No matter who wins on November 6, it will be up to us to hold their feet to the fire. Both parties have promised debt reduction and an improved economy. We have to hold them to it not just at the ballot box but in unceasing unending relentless pressure. No spending bill should move through the house without a million phone calls. No Patriot Act renewal should pass without a million letters in opposition. If Congress makes a Grand Bargain on the budget, we have to make sure that neither of these guys dares to veto it. Every time Obama or Romney decides to bomb someone without Congressional authority, there should be pickets outside manned by everyone: liberal, conservative, Democrat, Republican. We all need to manning the trenches. We can’t ignore bad behavior because it’s “our” guy or only jump on bad behavior when it’s “their” guy.

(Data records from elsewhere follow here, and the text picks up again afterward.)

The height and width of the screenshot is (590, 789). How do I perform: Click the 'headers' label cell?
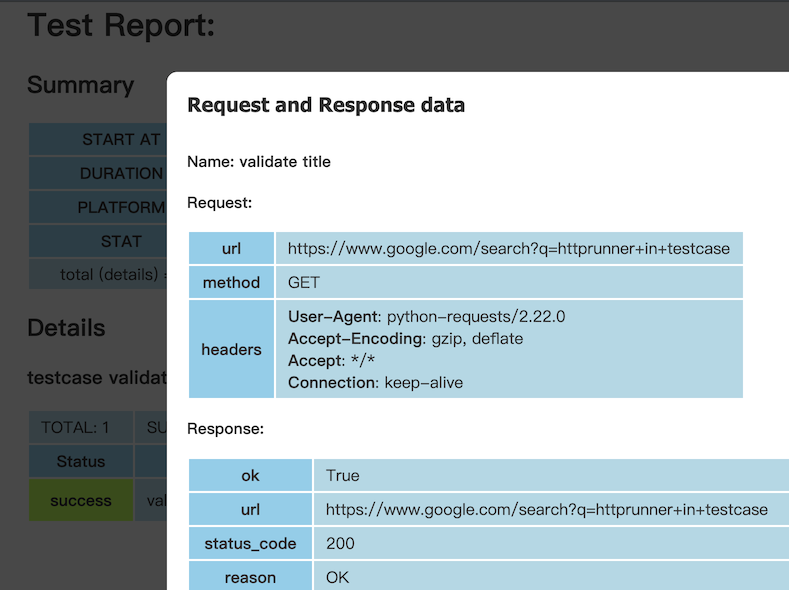point(231,349)
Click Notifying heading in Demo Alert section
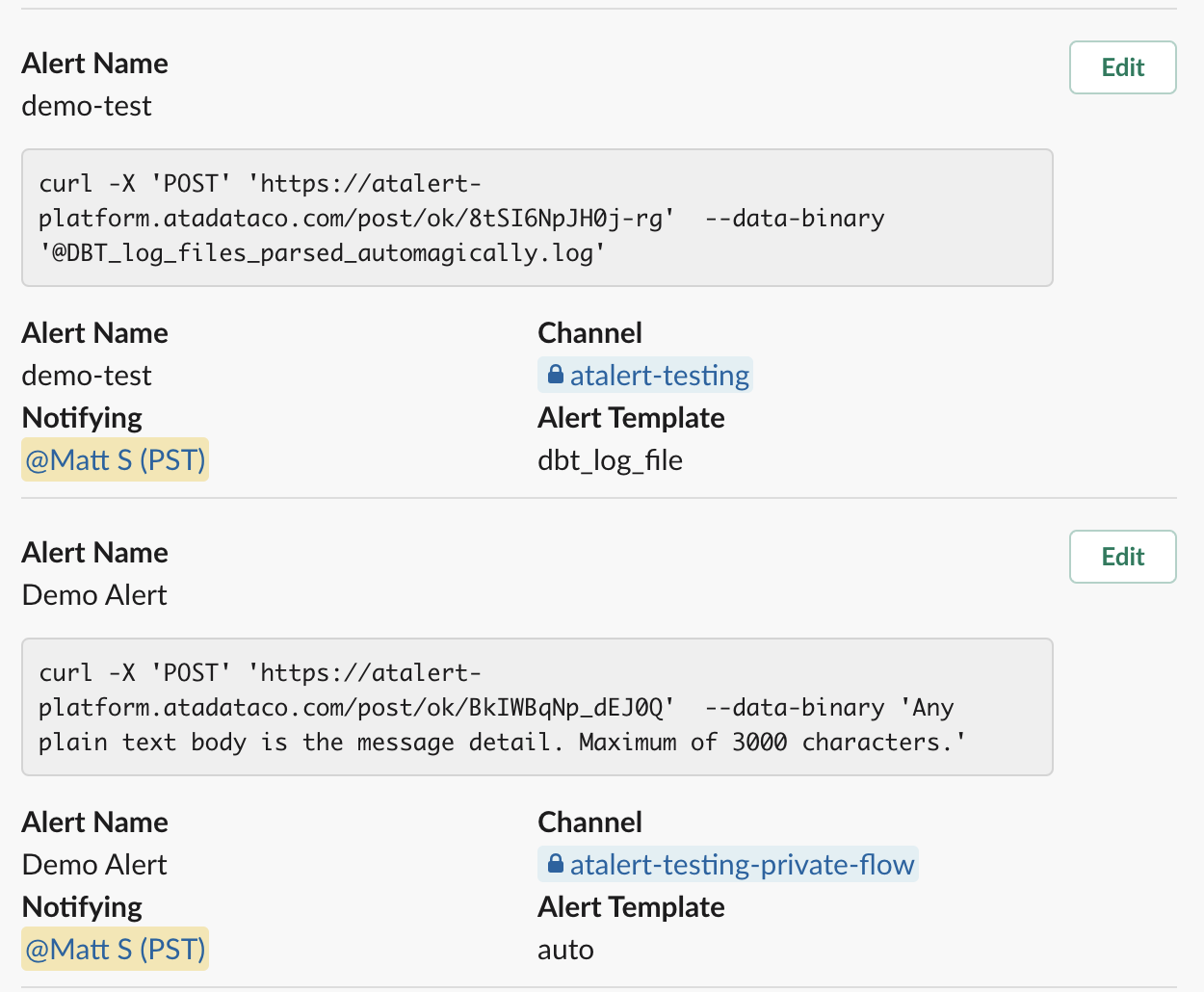 (82, 907)
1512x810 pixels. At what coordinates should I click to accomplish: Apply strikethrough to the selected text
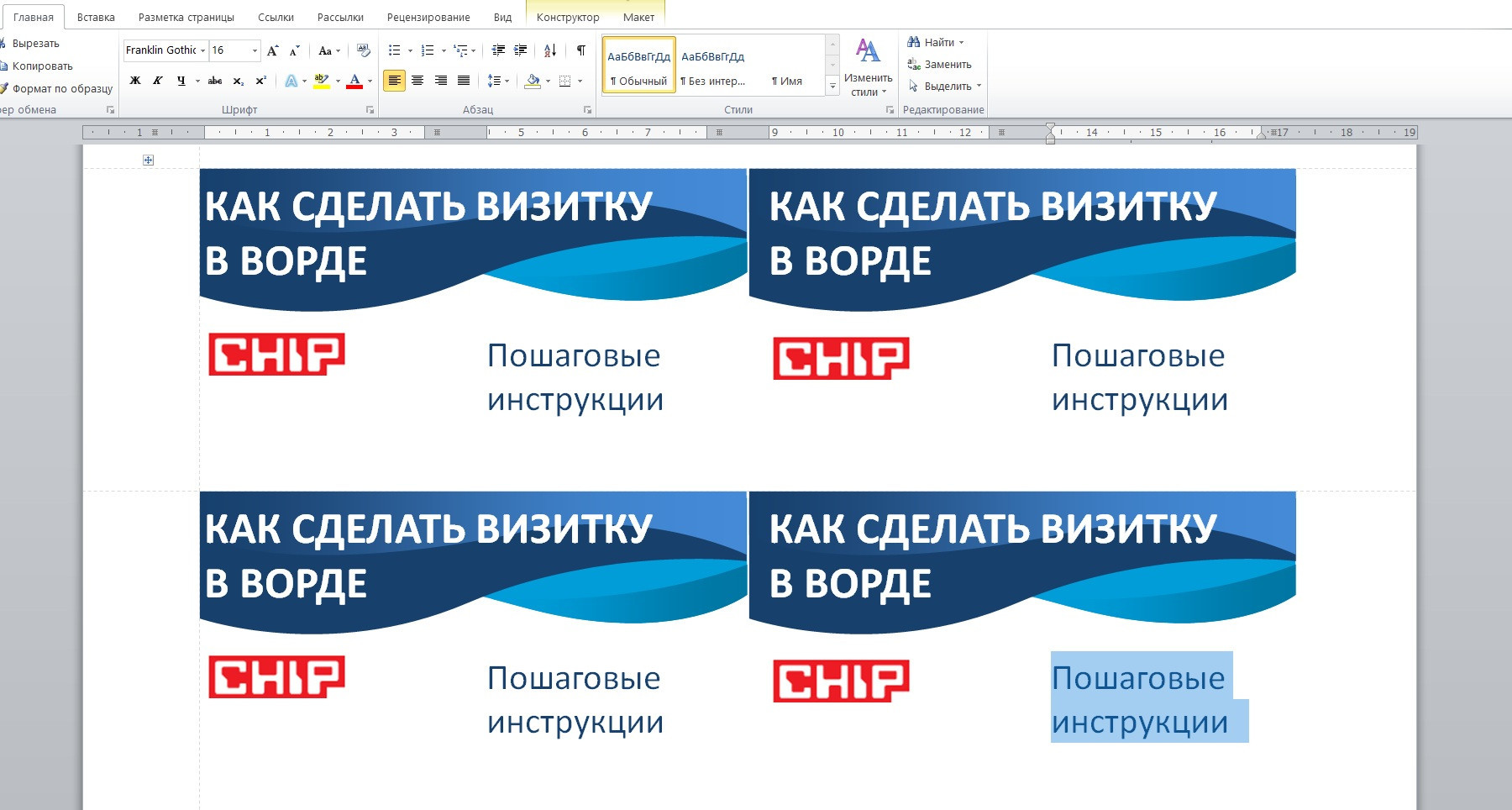215,82
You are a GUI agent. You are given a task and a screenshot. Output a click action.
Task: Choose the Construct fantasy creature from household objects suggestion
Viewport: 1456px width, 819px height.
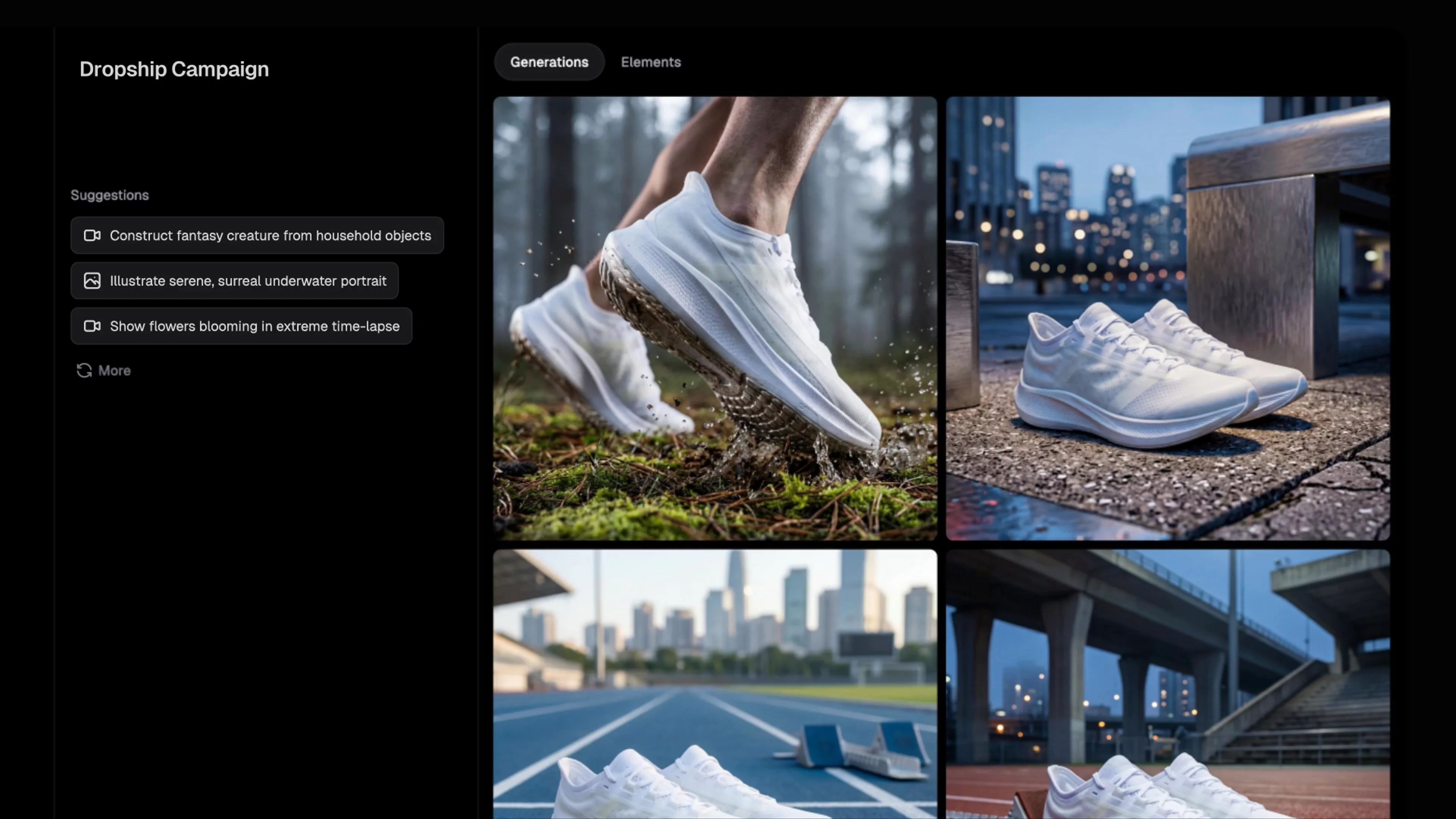270,235
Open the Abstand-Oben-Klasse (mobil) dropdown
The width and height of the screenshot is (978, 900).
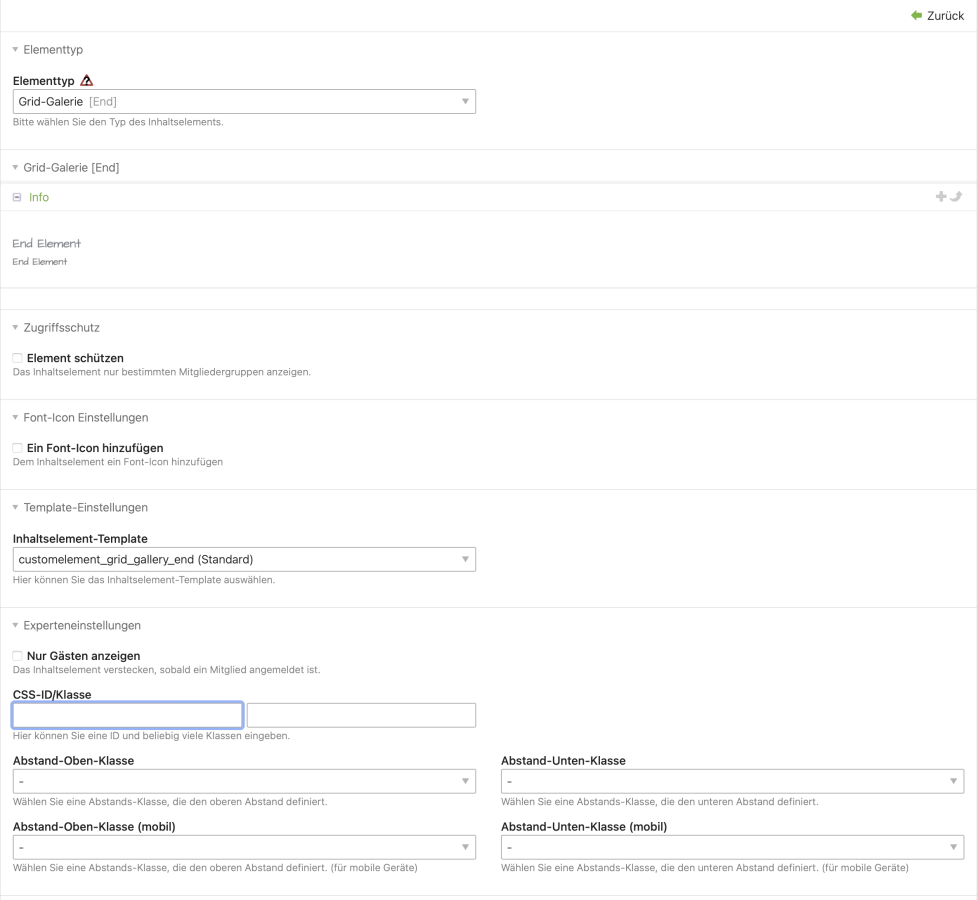[244, 847]
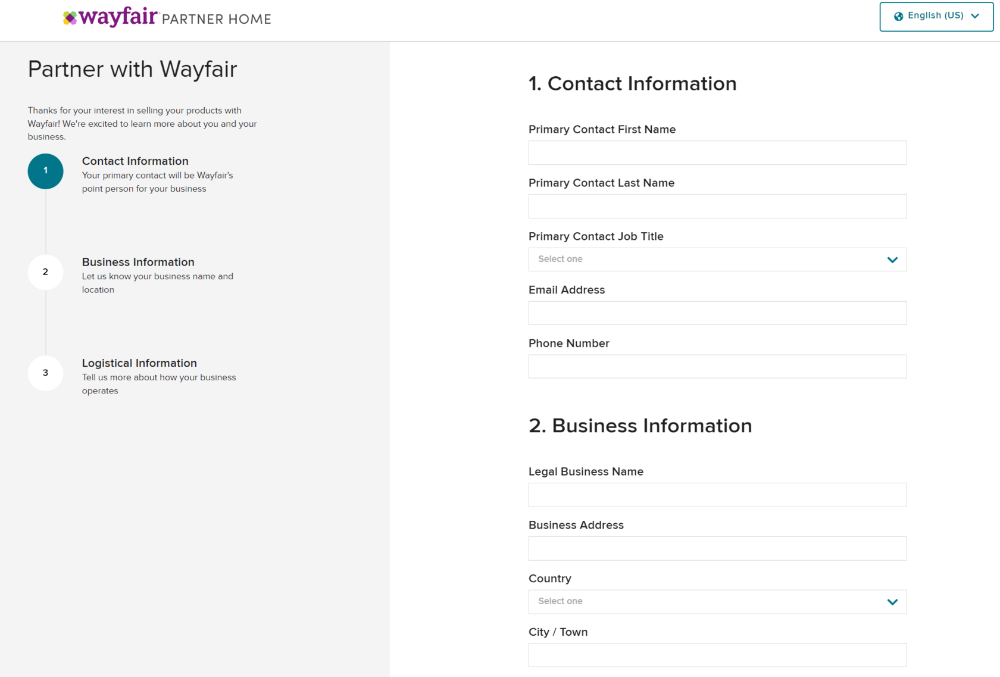Image resolution: width=1000 pixels, height=677 pixels.
Task: Select the Contact Information step
Action: point(135,160)
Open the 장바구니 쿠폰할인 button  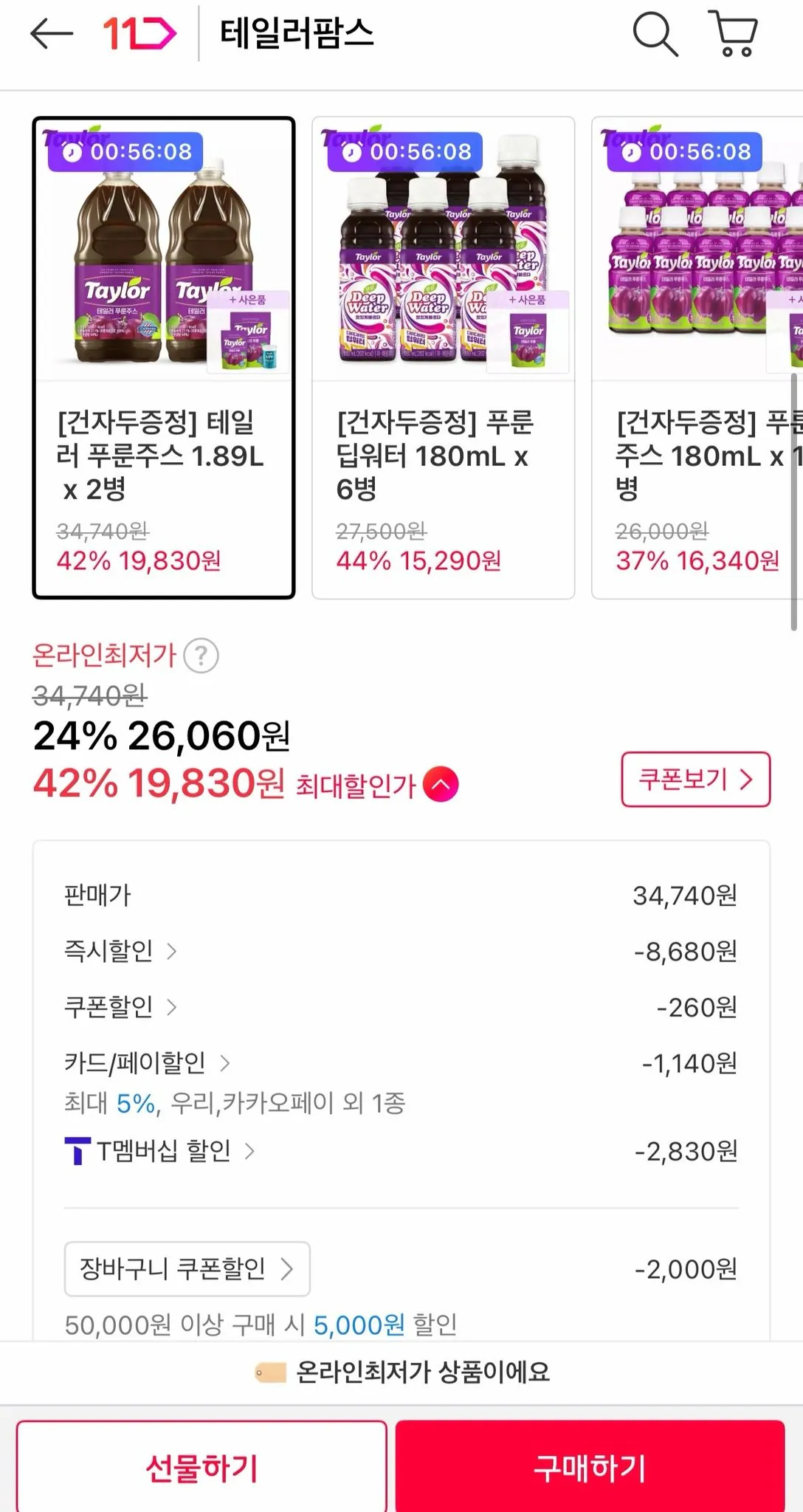click(x=187, y=1269)
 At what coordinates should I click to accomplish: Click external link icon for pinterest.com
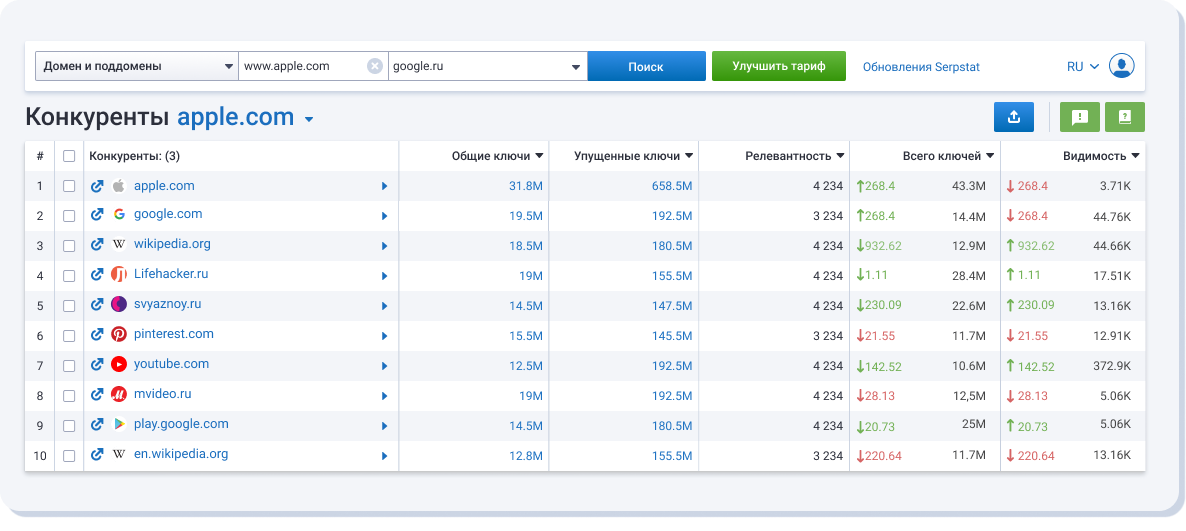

This is not a fight of liberal against conservative. This is not a struggle of Democrat against Republican. The idea that either of our political parties gives a sweaty utility closet fuck about our liberty is absurd. This is a war of government against all of us. A war of the busybodies against those of us who want to be left the hell alone. How we get to freedom, what particular freedoms we emphasize, where we curtail that freedom so that society may function: that is a subject for vigorous debate. But by letting ourselves be duped into supporting Nanny Blue or Nanny Red, we have forgotten to hold the line; we have ceded ground to the idea that government should be able to do whatever the hell it wants … as long as it’s our guys in charge.

(And, I’m going to be frank, the liberals have been worse at this dereliction of citizenship. Obama’s War on Terror excesses have not generated a fraction of the anger among liberals that Bush’s spending did among conservatives. If George Bush had drone-bombed a 16-year-old, they would have been trashing the streets.)

That is why I refuse to vote for either of these guys. It only encourages them. It only persuades them that their infringements on our liberties — be they economic, social or legal — will be tolerated, approved and rewarded. It only persuades them that they can talk liberty on the campaign while they kill it in the legislature.

And it’s why, no matter which guy wins, I will spend the next four years tweeting, blogging, writing and raging against the machine in this little corner of the internet (well, in my spare time. I also need to work, eat, sleep, raise Sal 11000 Beta, go to the bathroom).

If Romney wins, we can’t do what we did with Bush and go happily to sleep. And if Obama wins, we can not sink into despair. The fight never ends. But nor is it ever hopeless. Ever since we recognized that governments were necessary, free people have been fighting to keep the monster under control. And, despite recent setbacks, our record over the last few centuries is very very good.

That monster needs to be held at bay, no matter which face it’s wearing for for the next four years. And if we keep our eyes open and our powder dry, it will be.